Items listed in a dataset

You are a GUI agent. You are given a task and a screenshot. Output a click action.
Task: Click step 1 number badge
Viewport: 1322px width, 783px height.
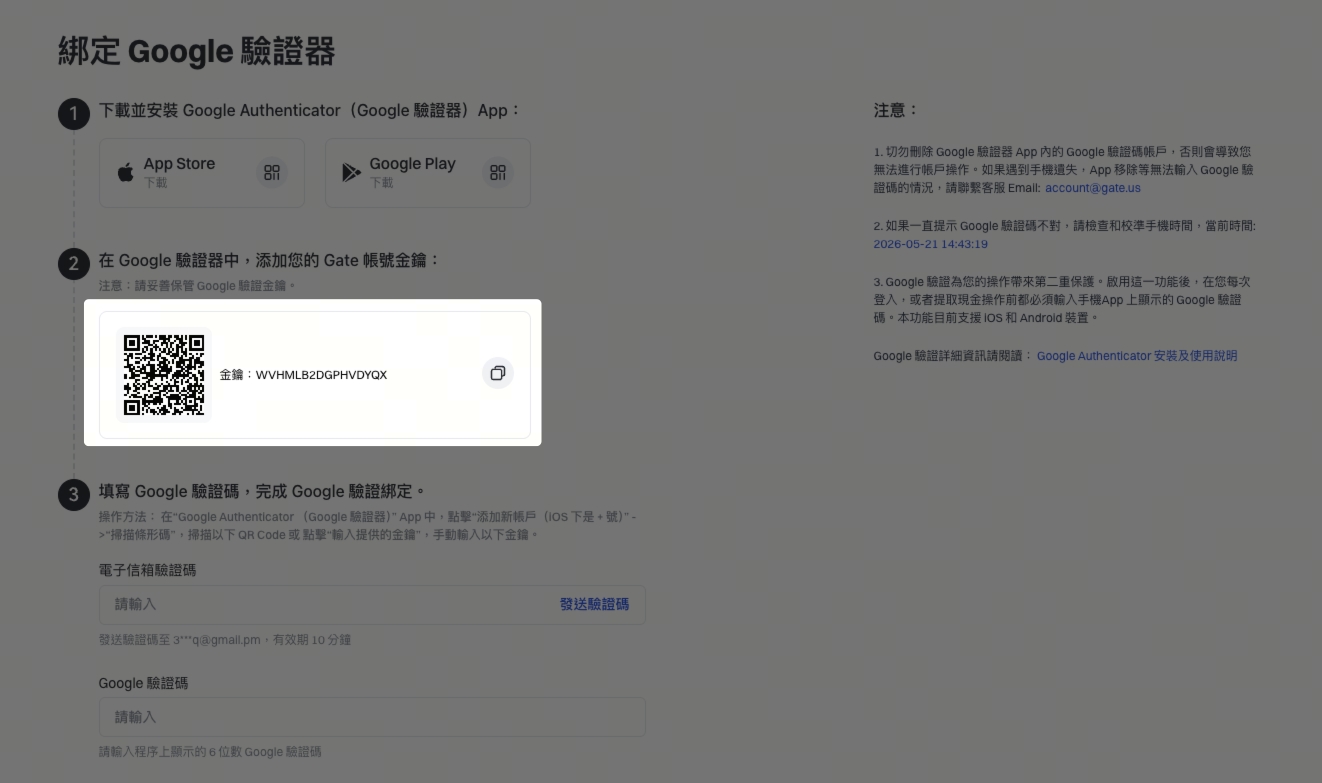(x=74, y=114)
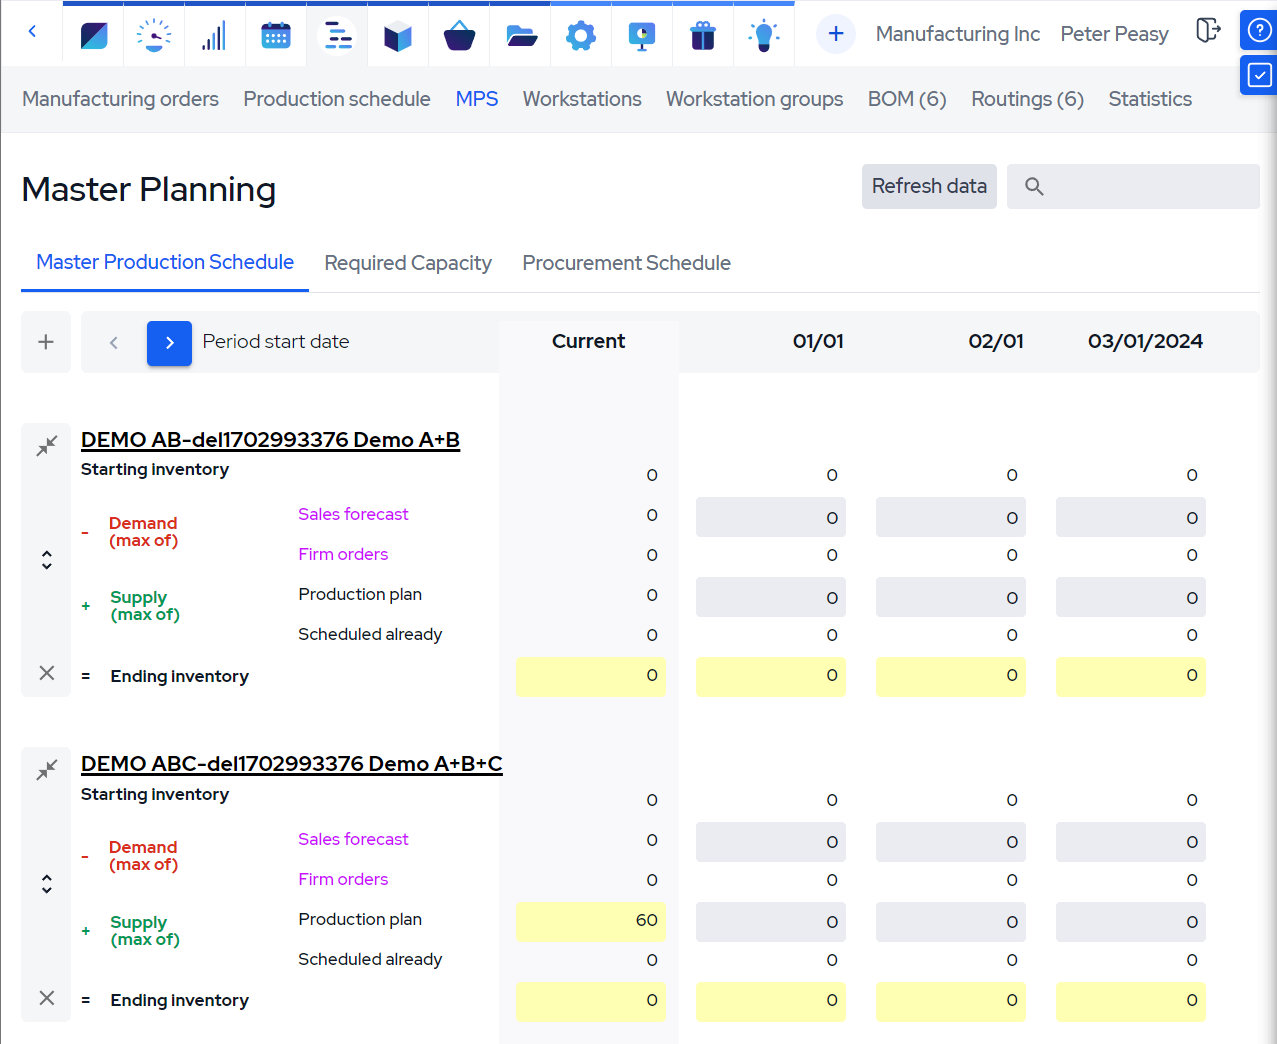Image resolution: width=1277 pixels, height=1044 pixels.
Task: Collapse the DEMO ABC Demo A+B+C section
Action: coord(47,770)
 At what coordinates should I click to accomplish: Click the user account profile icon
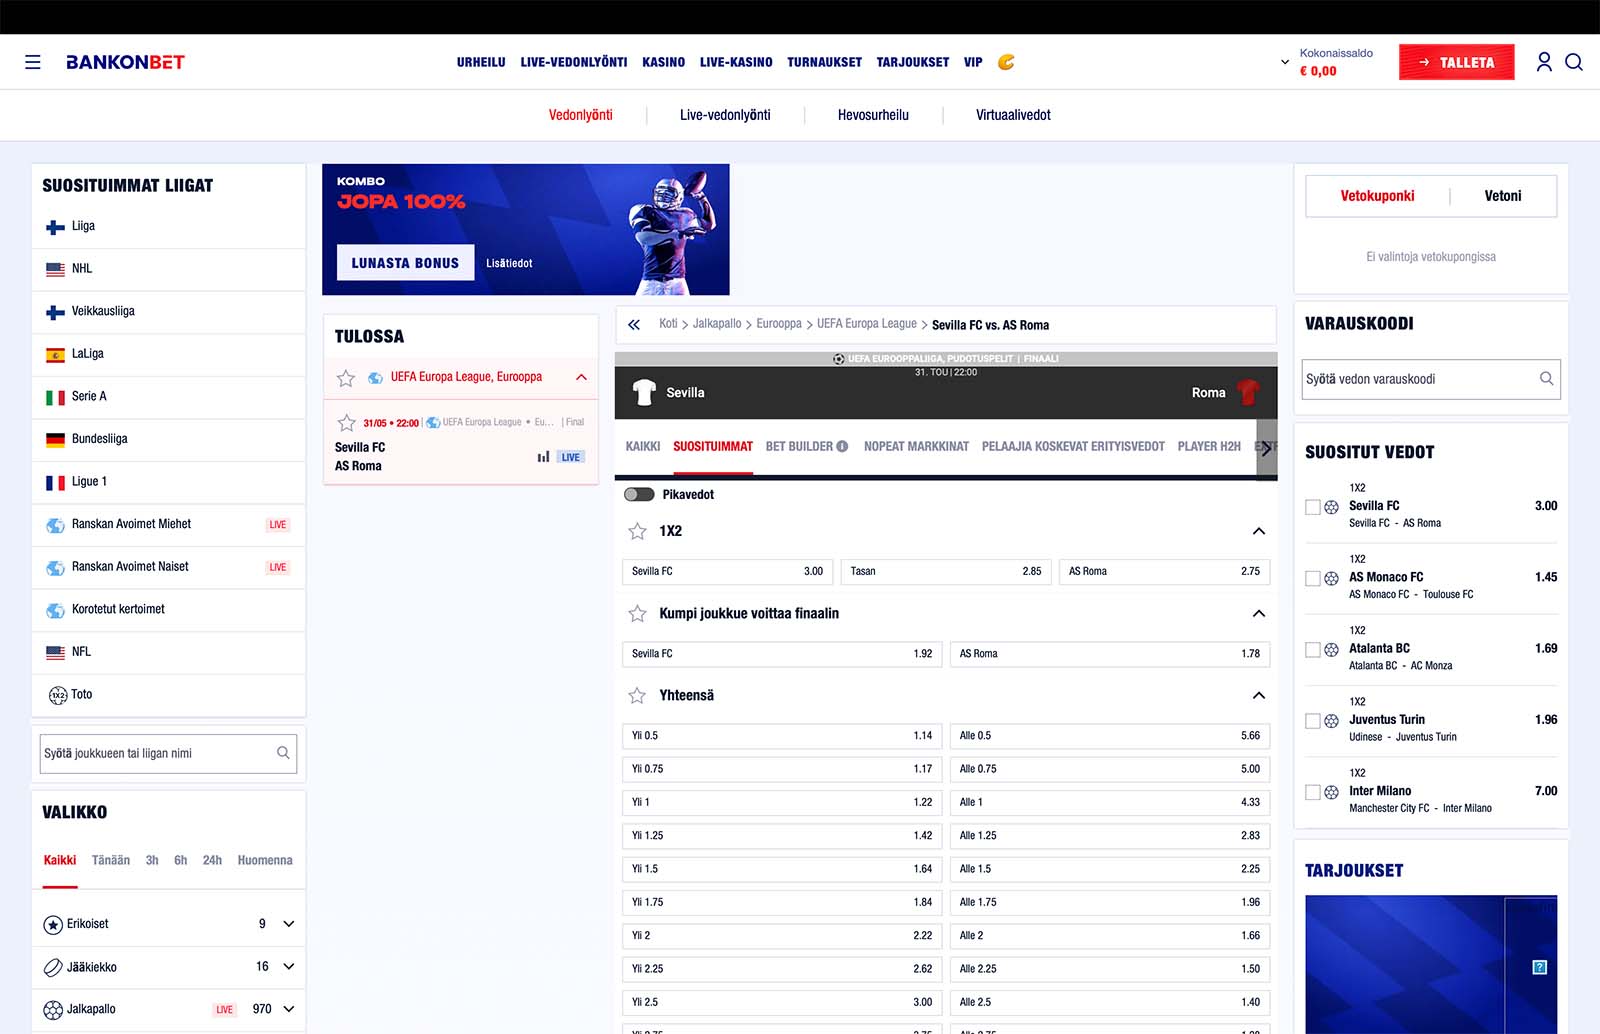pyautogui.click(x=1544, y=62)
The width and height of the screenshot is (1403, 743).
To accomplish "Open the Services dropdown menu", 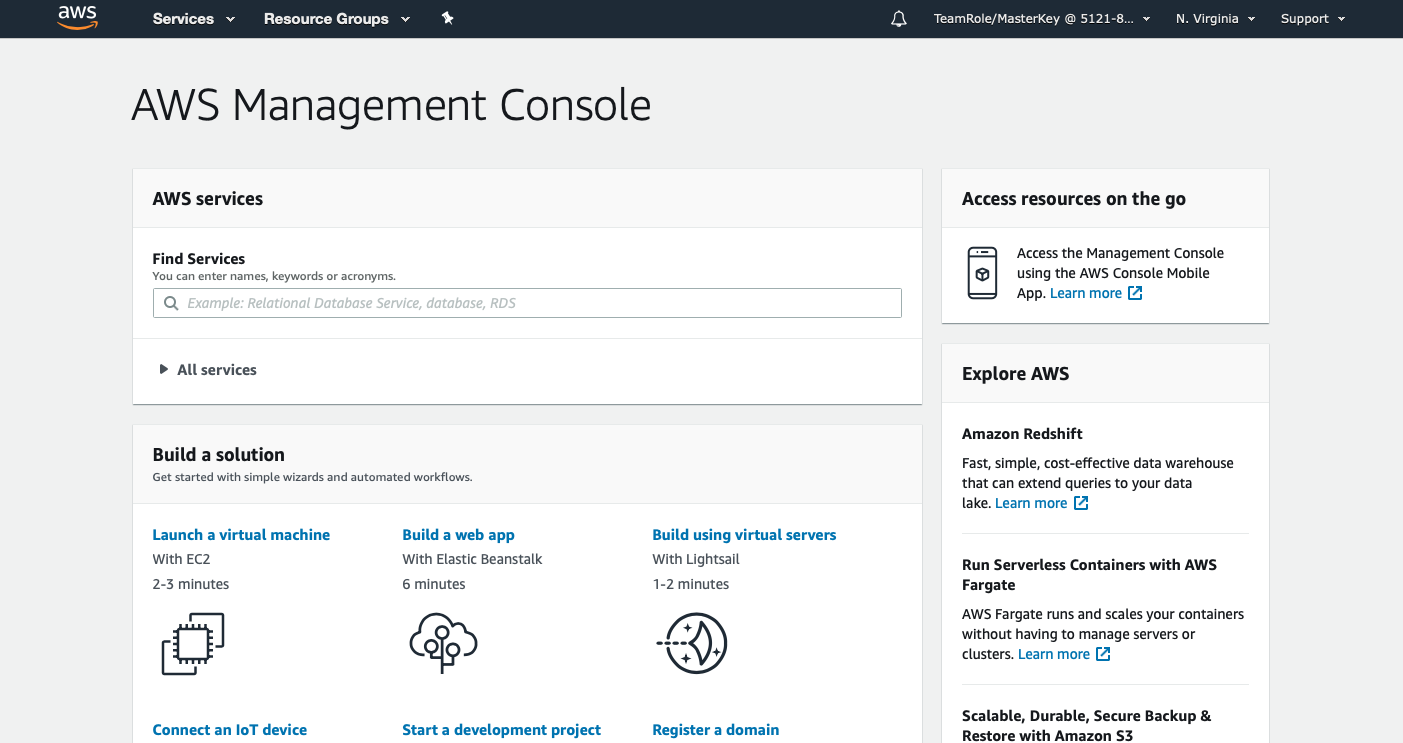I will pos(193,19).
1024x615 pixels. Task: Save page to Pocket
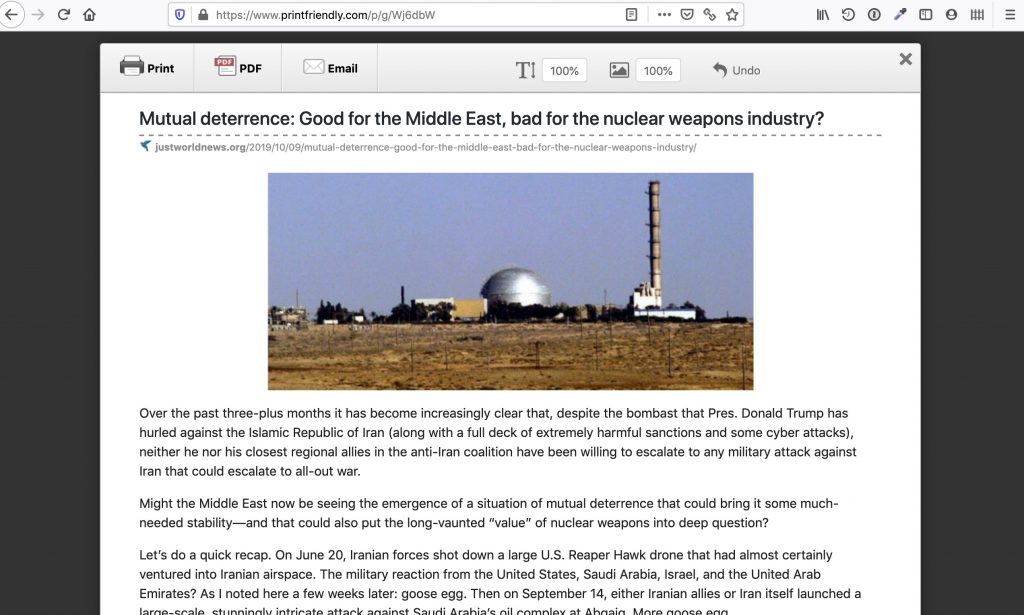point(687,15)
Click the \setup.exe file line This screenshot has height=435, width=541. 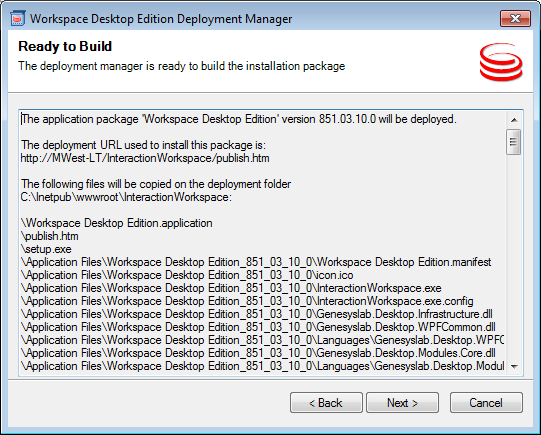click(46, 249)
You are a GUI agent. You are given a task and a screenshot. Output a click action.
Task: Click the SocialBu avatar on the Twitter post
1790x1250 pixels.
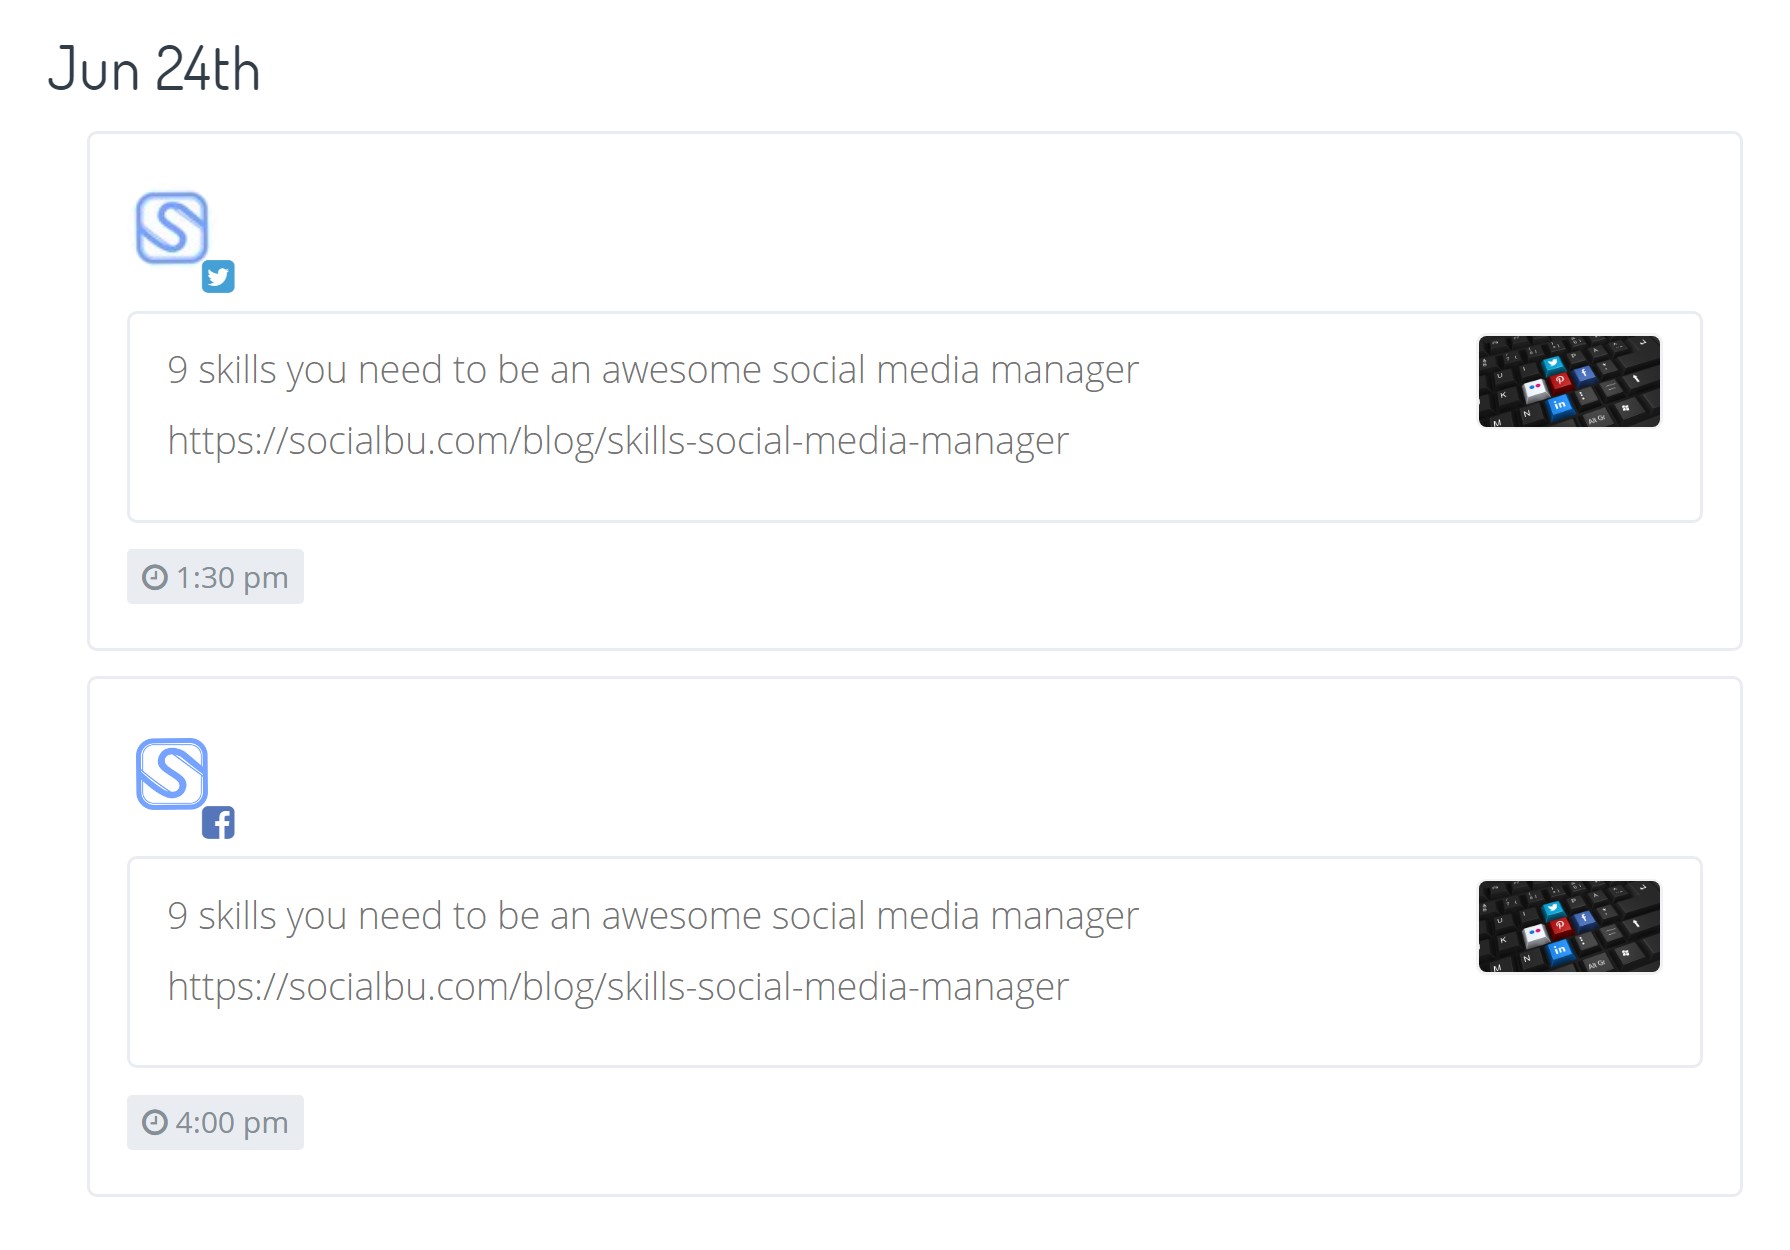pos(172,228)
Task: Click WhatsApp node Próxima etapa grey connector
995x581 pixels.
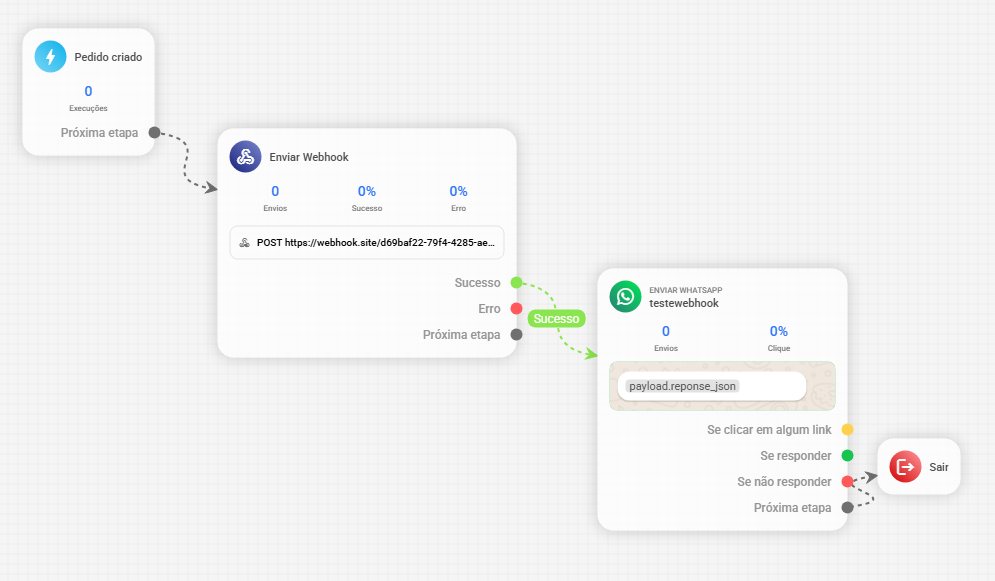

→ **What you should do**: Return exactly what appears above, from the first line of the entries to the line with "Task: Click step 1 number badge", inclusive.

→ **Answer area**:
You are a GUI agent. You are given a task and a screenshot. Output a click action.
Task: Click step 1 number badge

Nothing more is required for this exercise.